- Required work
After locating the line that contains "个人信息授权与保护声明 (76, 2374)" in the records below, write out exactly that line and each line after it through the one that contains "[实验室通风标配永磁节能风机安装项目] (121, 1743)", and nothing else.

Saved entries:
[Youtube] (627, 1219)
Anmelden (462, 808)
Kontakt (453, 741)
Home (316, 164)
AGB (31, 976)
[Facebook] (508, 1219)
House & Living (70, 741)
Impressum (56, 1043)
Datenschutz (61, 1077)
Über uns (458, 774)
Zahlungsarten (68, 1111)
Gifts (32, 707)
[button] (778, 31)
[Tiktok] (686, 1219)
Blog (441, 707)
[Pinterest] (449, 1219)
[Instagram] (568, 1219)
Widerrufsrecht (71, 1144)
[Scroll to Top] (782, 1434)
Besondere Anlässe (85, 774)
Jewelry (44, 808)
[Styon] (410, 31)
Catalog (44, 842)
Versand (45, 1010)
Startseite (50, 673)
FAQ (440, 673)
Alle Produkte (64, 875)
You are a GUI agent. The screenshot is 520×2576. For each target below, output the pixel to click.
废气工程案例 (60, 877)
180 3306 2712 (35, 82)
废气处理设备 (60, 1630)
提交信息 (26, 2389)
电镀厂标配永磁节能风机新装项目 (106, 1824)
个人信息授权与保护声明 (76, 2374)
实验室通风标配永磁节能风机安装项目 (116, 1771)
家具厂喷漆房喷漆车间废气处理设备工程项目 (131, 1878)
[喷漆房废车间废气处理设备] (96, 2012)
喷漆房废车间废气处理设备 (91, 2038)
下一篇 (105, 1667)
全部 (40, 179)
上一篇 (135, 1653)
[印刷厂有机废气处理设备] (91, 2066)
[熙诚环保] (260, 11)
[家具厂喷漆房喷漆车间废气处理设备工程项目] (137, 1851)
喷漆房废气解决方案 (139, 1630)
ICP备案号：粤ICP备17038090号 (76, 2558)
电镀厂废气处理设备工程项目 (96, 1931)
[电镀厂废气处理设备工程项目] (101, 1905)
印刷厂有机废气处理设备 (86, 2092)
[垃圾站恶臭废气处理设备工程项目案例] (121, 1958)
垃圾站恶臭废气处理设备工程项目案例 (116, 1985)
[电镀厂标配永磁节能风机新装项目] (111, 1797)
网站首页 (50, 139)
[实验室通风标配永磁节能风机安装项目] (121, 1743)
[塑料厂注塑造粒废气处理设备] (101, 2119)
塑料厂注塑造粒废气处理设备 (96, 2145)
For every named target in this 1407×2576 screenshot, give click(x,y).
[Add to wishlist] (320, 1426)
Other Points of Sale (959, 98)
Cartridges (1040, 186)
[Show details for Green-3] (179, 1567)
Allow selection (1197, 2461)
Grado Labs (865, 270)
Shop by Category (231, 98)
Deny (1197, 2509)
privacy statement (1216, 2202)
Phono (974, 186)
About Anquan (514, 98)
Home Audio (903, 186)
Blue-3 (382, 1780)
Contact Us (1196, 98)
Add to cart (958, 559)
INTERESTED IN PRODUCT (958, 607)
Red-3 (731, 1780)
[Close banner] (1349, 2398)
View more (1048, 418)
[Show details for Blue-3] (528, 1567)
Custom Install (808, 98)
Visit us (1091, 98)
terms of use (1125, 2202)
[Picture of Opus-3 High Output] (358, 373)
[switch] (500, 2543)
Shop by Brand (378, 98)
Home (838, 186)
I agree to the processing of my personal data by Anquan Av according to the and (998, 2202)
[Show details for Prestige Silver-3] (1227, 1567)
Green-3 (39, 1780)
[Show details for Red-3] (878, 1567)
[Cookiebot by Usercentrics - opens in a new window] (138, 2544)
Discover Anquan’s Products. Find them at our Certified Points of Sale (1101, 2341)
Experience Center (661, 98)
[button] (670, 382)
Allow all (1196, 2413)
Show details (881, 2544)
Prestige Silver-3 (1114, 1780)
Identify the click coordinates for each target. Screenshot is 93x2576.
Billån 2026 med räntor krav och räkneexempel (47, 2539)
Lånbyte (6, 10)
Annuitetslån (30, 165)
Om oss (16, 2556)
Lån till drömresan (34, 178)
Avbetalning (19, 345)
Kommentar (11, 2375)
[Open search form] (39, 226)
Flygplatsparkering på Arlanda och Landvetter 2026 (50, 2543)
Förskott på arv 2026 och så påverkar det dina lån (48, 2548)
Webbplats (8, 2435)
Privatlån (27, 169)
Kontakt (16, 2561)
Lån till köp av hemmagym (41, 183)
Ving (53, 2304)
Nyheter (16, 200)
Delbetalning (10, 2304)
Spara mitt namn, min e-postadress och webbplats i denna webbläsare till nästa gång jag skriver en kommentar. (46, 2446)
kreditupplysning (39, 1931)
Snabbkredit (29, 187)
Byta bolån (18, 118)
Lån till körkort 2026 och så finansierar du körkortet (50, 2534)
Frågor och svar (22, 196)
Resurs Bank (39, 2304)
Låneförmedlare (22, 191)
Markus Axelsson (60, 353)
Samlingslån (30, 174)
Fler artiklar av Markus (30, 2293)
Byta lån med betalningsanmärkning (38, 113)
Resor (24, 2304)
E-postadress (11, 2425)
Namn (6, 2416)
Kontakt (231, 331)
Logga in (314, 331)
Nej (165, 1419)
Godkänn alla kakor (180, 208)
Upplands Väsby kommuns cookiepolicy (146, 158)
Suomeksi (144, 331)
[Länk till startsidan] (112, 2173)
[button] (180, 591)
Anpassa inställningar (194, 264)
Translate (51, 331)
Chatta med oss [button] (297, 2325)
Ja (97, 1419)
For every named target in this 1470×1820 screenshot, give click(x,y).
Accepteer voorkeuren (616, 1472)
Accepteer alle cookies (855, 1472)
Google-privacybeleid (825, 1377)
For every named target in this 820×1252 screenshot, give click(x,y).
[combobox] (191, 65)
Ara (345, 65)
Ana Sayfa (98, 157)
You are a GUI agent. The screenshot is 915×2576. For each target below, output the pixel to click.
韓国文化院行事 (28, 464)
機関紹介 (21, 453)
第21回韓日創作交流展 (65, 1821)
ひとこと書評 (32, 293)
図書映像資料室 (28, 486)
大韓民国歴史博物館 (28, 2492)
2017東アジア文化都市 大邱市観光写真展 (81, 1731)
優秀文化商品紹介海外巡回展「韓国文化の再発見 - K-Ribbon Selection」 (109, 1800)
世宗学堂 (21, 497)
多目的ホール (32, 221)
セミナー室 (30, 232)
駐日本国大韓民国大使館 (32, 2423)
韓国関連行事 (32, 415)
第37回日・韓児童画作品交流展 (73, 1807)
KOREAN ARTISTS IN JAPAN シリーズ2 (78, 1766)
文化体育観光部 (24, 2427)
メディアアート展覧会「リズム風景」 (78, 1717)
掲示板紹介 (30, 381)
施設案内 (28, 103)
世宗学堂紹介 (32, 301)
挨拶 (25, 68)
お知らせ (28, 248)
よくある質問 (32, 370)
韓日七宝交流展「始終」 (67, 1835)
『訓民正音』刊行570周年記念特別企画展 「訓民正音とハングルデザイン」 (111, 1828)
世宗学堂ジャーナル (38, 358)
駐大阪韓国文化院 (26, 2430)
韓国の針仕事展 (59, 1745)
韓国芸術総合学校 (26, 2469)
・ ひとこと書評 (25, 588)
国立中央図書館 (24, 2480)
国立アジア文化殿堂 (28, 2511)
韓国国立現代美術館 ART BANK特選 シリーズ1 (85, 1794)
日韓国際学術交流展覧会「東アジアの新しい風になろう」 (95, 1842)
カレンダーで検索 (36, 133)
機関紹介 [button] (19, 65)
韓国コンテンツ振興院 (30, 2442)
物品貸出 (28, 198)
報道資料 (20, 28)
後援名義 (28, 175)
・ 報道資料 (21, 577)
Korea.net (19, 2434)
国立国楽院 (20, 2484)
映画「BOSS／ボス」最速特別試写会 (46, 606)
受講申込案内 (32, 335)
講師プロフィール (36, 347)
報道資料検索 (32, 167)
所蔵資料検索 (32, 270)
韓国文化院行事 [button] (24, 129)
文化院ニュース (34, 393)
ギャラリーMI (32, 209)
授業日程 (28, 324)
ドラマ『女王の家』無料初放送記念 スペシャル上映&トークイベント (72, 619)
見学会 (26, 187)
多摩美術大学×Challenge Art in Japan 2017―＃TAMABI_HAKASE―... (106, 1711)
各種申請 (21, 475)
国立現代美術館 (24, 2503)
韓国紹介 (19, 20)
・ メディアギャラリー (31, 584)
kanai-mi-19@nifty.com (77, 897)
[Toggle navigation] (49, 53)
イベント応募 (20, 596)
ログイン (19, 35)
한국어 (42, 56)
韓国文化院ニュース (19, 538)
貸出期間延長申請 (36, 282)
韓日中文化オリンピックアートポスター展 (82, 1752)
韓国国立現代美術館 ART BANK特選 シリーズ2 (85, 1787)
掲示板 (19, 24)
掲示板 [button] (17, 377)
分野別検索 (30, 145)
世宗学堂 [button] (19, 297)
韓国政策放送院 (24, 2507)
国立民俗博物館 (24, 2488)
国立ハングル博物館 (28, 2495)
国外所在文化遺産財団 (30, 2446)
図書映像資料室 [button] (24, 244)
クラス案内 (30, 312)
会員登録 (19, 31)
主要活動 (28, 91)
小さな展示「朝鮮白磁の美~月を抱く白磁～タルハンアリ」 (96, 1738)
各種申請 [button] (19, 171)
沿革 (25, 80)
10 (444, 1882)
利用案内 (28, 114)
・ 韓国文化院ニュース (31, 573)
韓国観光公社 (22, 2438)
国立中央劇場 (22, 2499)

- Result for this exercise
个人信息授权与保护声明 (76, 2374)
实验室通风标配永磁节能风机安装项目 (116, 1771)
家具厂喷漆房喷漆车间废气处理设备工程项目 (131, 1878)
[喷漆房废车间废气处理设备] (96, 2012)
喷漆房废车间废气处理设备 (91, 2038)
下一篇 (105, 1667)
全部 (40, 179)
上一篇 (135, 1653)
[印刷厂有机废气处理设备] (91, 2066)
[熙诚环保] (260, 11)
[家具厂喷漆房喷漆车间废气处理设备工程项目] (137, 1851)
喷漆房废气解决方案 (139, 1630)
ICP备案号：粤ICP备17038090号 (76, 2558)
电镀厂废气处理设备工程项目 (96, 1931)
[电镀厂废气处理设备工程项目] (101, 1905)
印刷厂有机废气处理设备 (86, 2092)
[垃圾站恶臭废气处理设备工程项目案例] (121, 1958)
垃圾站恶臭废气处理设备工程项目案例 (116, 1985)
[电镀厂标配永磁节能风机新装项目] (111, 1797)
网站首页 (50, 139)
[实验室通风标配永磁节能风机安装项目] (121, 1743)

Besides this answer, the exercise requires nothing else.